# REQUIRED ACTION
Pictures are to be left out. Copy exactly, and only, the lines from the start of the entries below to the line with "The width and", both included.
------------------------------------
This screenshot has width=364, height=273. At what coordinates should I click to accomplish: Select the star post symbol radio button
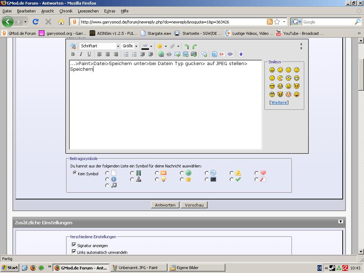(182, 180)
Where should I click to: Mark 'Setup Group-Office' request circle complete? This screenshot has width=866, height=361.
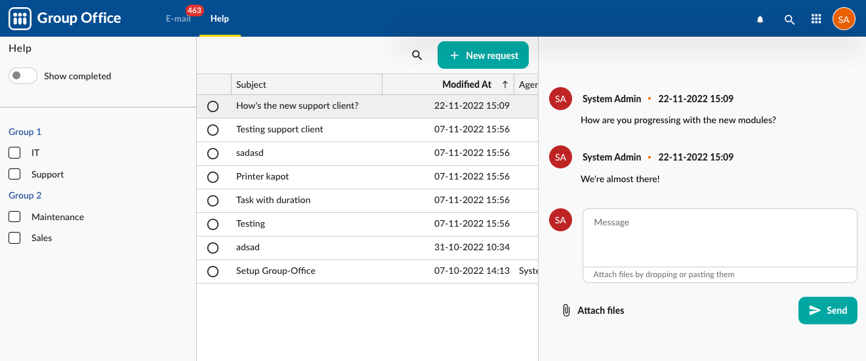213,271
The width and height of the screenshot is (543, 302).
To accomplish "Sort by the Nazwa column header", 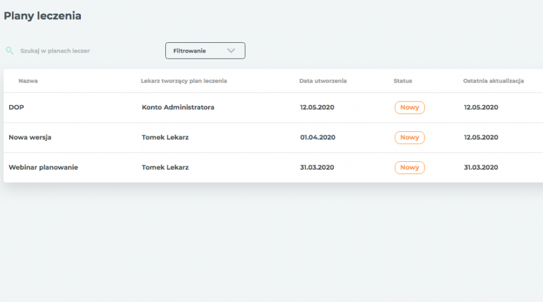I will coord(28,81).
------------------------------------
# YOUR RESPONSE
This screenshot has width=364, height=273. At what coordinates should I click to accomplish: Select the star post symbol radio button
(182, 180)
Where should I click to: Mark 'Setup Group-Office' request circle complete? This screenshot has width=866, height=361.
213,271
The width and height of the screenshot is (543, 302).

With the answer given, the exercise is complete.